Bis die Gurgler und die Venter Ache abgeleitet werden, fließen sie noch in vollem Umfang in die Ötztaler Ache, die sich durch das Ötztal windet, bis sie schließlich bei Ötzbruck in den Inn mündet. Links und rechts der Ache stehen villenartige Einfamilienhäuser, Luxus-Chalets und protzige Hotels, die an Disneyland erinnern. Auch in den Bergen gibt es keine Grenzen.
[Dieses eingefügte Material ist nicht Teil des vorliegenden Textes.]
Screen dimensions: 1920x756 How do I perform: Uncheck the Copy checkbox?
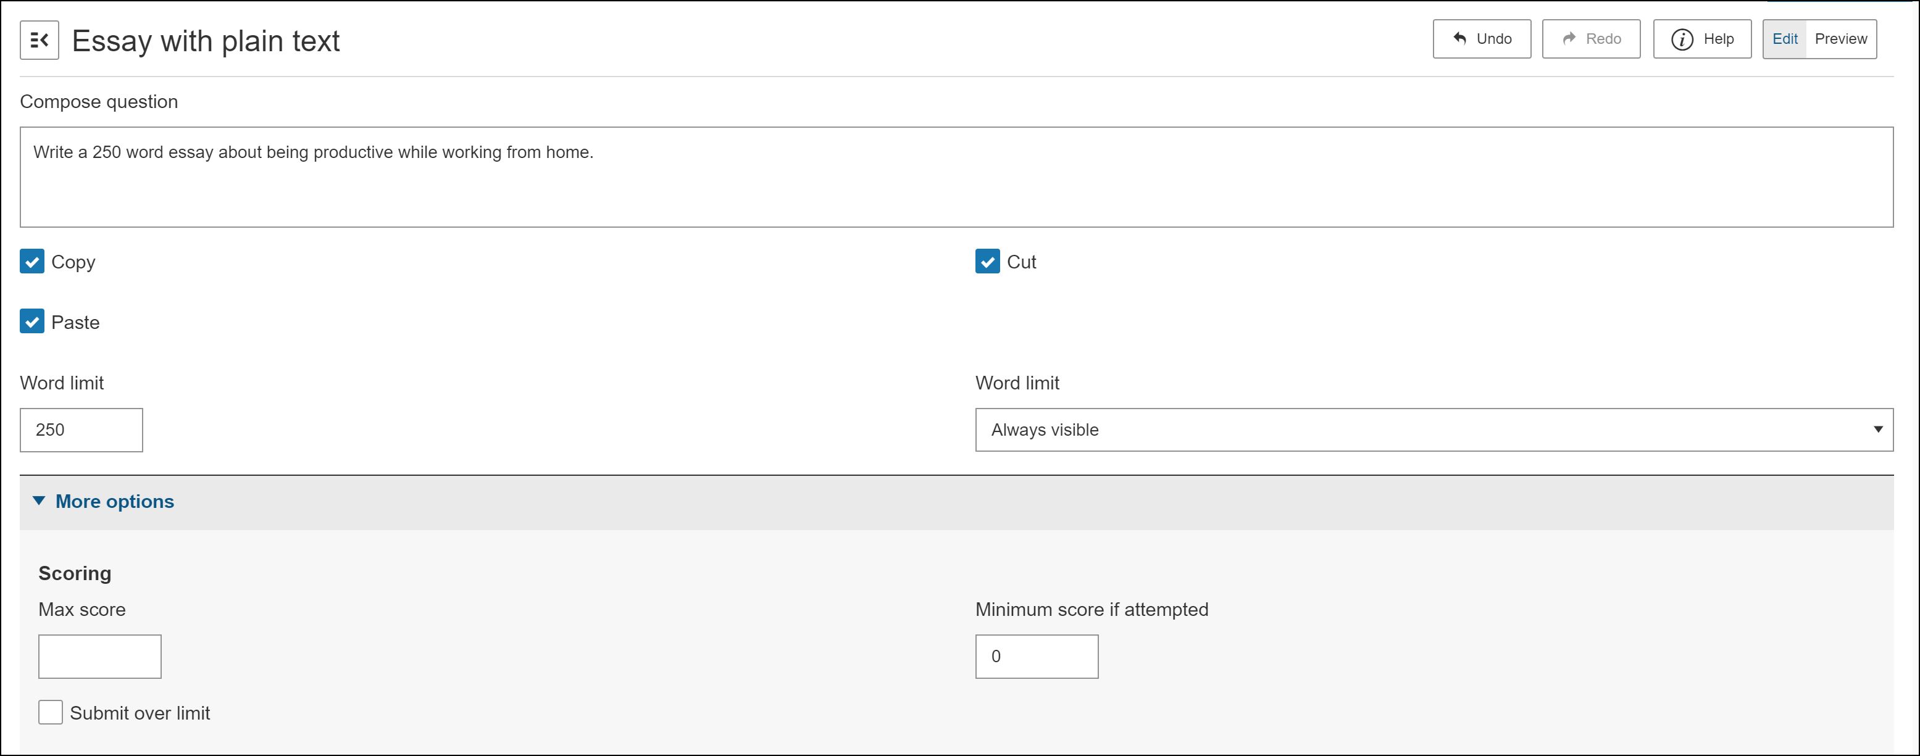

Auf 3040 Metern befindet sich die James-Bond-Erlebniswelt: "Auf unterirdischen 1.300 Quadratmetern befeuern Videoinstallationen, Sound, interaktive Stationen und Bond-Original-Utensilien alle Sinne", steht auf der Homepage.

Clemens Matt, Chef des Alpenvereins mit 700.000 Mitgliedern, schüttelt darüber den Kopf. "Wir lassen uns in Skiliften mit Sitzheizung auf den Berg transportieren und fahren auf Kunstschnee ins Tal, wo wir uns am Abend in die Sole-Therme mit Infinity Pool setzen," sagt er. "Wir beschneien bereits heute 80 Prozent unserer Pisten und reden immer noch über die Erschließung neuer Flächen für weitere Skigebiete." Und weiter: "Wir wollen immer mehr, mehr, mehr."

Matt verweist auf die alpinen Hütten des Alpenvereins: "Die produzieren selbst Strom und müssen damit haushalten, weil es nicht anders geht. Bei schlechtem Wetter muss man dann auf Warmwasser verzichten", sagt er. "Verzichten", wiederholt er langsam. Dann sagt er: "Darüber sollten wir alle einmal nachdenken."

(Die Reportage entstand im Rahmen einer Pressereise auf Einladung des WWF, Anm.)